Thursday, November 4, 2010
How Bad Science (BS) Leads To Bad Public Policy.
In the current issue of NEWSWEEK, science columnist Sharon Begley proposes that K-12 science education should be devoted to teaching kids how to “detect Bad Science—BS, if you will.”
She cites in support a new book by Ben Goldacre of the London School of Hygiene & Tropical Medicine called Bad Science: Quacks, Hacks, and Big Pharma Flacks.
To both Begley and Goldacre, a big part of the problem is observational studies, “in which people who happen to behave one way (eating a lot of olive oil, drinking in moderation) have one health outcome, while people who choose to behave the opposite way have a different health outcome.”
What’s wrong with that? As Begley writes, “Unless people are randomly assigned to drink or not drink, those health outcomes are just as likely to reflect something inherent in the drinkers and teetotalers rather than the behavior.”
Which brings us back to the subject of yesterday’s post, and the Bad Science (BS) lurking behind the efforts of two Chicago aldermen, and politicians in many other jurisdictions, to ban drinks that combine alcohol and caffeine. According to yesterday’s press release, “medical experts say such controversial drinks can be hazardous because the caffeine may mask the effects of alcohol making it hard for young adults to realize how intoxicated they have become.”

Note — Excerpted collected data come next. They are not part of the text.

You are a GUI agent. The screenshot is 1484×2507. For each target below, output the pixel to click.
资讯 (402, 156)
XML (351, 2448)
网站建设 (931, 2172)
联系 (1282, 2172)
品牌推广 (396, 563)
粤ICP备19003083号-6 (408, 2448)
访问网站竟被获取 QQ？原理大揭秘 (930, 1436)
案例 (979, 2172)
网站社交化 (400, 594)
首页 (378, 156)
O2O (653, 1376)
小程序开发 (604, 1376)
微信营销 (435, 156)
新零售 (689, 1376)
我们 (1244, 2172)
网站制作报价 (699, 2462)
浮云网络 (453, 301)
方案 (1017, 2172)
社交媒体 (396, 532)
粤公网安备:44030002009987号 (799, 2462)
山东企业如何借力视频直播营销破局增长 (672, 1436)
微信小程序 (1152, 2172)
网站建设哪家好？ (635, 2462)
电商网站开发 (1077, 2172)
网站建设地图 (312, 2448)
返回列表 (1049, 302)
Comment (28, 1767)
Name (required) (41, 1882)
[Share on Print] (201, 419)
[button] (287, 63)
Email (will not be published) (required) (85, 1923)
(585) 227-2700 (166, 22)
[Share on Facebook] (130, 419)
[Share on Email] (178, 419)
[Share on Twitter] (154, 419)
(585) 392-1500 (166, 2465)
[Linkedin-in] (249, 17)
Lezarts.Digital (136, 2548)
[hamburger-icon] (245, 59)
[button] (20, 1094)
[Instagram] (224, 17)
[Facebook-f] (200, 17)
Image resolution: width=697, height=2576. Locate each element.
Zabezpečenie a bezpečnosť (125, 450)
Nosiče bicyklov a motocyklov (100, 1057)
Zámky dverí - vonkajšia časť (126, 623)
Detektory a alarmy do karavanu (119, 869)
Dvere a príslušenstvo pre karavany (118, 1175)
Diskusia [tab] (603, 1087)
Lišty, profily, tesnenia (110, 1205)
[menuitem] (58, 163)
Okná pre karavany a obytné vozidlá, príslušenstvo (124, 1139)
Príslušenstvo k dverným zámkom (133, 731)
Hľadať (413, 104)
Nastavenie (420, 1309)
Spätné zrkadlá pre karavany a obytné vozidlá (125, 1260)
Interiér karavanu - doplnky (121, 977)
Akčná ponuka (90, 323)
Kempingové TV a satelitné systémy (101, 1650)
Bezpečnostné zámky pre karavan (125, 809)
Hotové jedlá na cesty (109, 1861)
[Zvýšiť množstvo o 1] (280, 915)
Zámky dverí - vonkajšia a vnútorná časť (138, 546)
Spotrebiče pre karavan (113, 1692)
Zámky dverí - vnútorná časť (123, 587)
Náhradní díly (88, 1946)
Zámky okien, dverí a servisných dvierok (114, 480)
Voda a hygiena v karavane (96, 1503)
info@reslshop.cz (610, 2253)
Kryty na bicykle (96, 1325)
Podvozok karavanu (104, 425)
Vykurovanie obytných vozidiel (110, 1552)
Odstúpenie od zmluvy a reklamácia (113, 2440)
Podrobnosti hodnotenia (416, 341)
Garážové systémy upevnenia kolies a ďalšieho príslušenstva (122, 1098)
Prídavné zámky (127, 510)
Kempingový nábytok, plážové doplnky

This claim, repeated almost verbatim in every criticism of these products, appears to be based on a 2006 study conducted by researchers at Wake Forest University. Here is what those researchers wrote about the limits of their own study:
“This study used cross-sectional data, which limits our ability to assess causal relationships. In addition, the relationships between consumption of alcohol mixed with energy drinks, and high-risk drinking, and alcohol-related consequences may be a result of selection effects; specifically, sensation seeking individuals may be drawn to energy drinks, heavy alcohol consumption, and risky behaviors. This investigation was limited to college students from a specific geographic area, limiting its generalizability. Data were obtained by self-report; it is possible that survey respondents may have under- or overestimated their alcohol use and its consequences.”
So this big medical claim is based on some kids who drank alcohol and caffeine together, which they did because they believed that combination would allow them to drink more before they felt drunk. Then afterwards they reported that they thought it worked.
That’s medical evidence?
The aldermen could easily have provided references to the science on which their proposal relies, so why didn’t they? Because the anti-alcohol activists who spoon feed this junk to the politicians don’t give it to them, the politicians don’t ask for it, and that’s how public policy is made.
The fraud, of course, it that next year when they run for reelection these aldermen will brag about how they “fought to protect kids from beverage companies who put profits ahead of the health and safety of Chicago families.” What they are really doing is encouraging risky behaviors by giving credence to the myths on which those behaviors are based. Shame on them.